Ultimately, you can provide us with a DataFrame of the ndarray. Here is a script that shows how to run it.
importar pandas como pdimport numpy como nparry = np.array([[2, 4, 6], [10, 20, 30]])df = pd.DataFrame(data = arry[0:, 0:], index = [ 'Row-' + str(g + 1) for g in range(arry.shape[0])], column=['Column-' + str(g + 1) for g in range(arry.shape[1] ) ])borracho(df)
Salida
NumPy array display and Pandas DataFrame
We can also visualize NumPy array or DataFrame using data visualization libraries likematplotlib. Here is a code snippet showing how to implement it.
import numpy as npimport pandas as pdimport matplotlib.pyplot as pltarry = np.array(np.random.random((30, 3)))print(arry)# Scatterplot for NumPy Arrayplt.scatter(arry[:, 0], arry [:, 1], c = matriz[:, 2], cmap = 'Púrpura')df = pd.DataFrame(arry, columna = ['C1', 'C2', 'C3'])print(df) # Diagrama de dispersión para DataFrame con dos valores de columna plt.scatter(df["C1"], df["C2"])plt.show()
Salida
Salida
Diploma
Converting data from a NumPy array to a DataFrame has become an important task and the daily work of a data scientist.
Often we need to work with DataFrame instead of NumPy arrays. Data conversion plays an essential role in order to use the Pandas library to its full extent.
We hope this tutorial has given you a clear idea of how to create and convert NumPy arrays (ndarrays) to DataFrame.
This tutorial has highlighted how to convert a homogeneous ndarray using the DataFrame constructor, add indices to a converted DataFrame, convert a heterogeneous NumPy array to a DataFrame, and create a DataFrame from a NumPy array by rows and columns.
We also found techniques like concatenating NumPy arrays with Panda's DataFrame and adding NumPy arrays as a new column inside a DataFrame and using the concat() methods.
Finally, we come across creating an empty DataFrame from an empty Ndarray and displaying the NumPy array and the pandas DataFrame.
Other reading
For more information, see the official docs:
https://pandas.pydata.org/docs/reference/api/pandas.DataFrame.html
Gaurav Krroy
Gaurav is a Full-Stack (sr.) Technology Content Engineer (6.5 years experience) and has a deep passion for curating articles, blogs, eBooks, tutorials, infographics and other web content.

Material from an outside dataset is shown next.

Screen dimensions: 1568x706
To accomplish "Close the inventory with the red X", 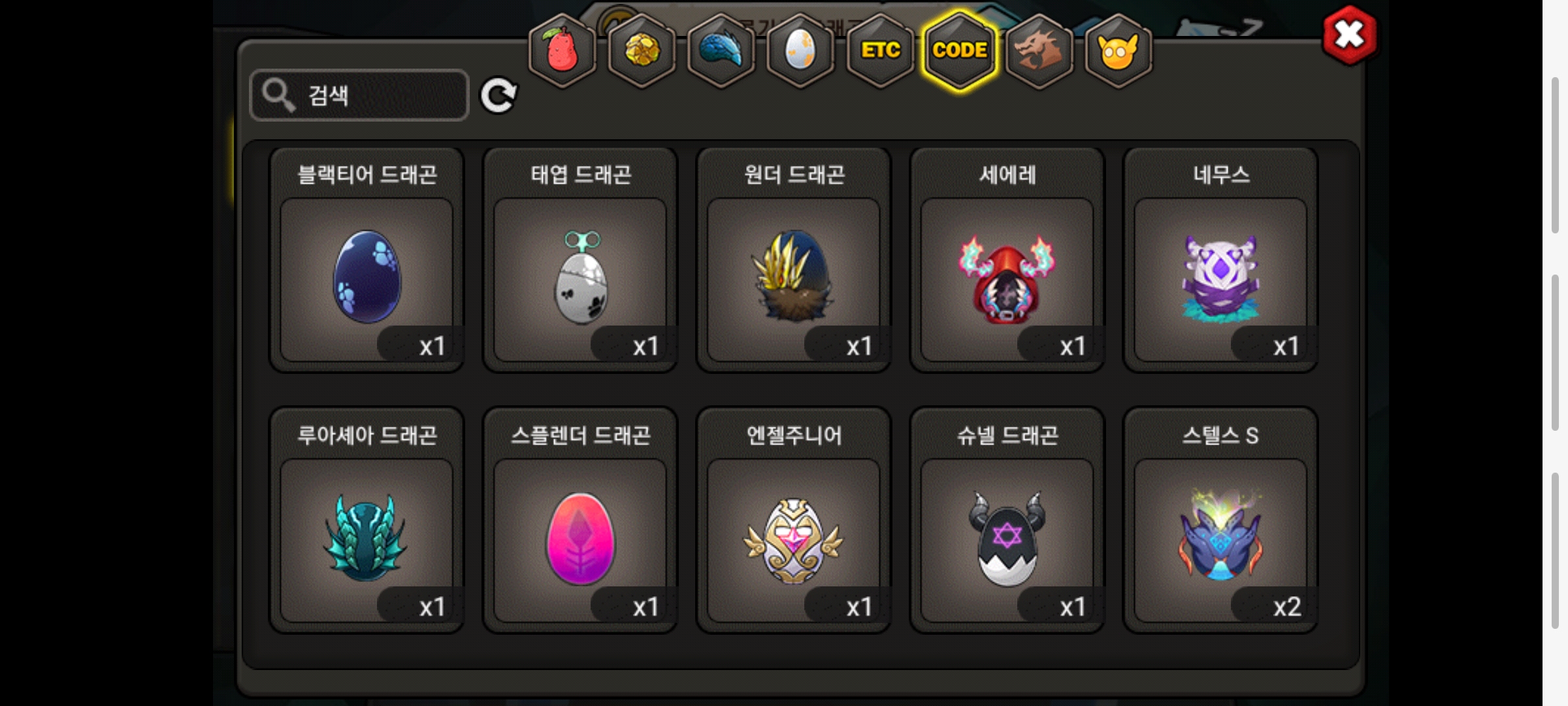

Other than that, he is engaged in security research and has found bugs for many governments. and private companies around the world. He is the author of two books and has contributed to more than 500 articles and blogs. He is a computer science educator and loves spending time on lean programming, data science, privacy, and SEO. In addition to writing, he loves to play table football, read novels, and dance.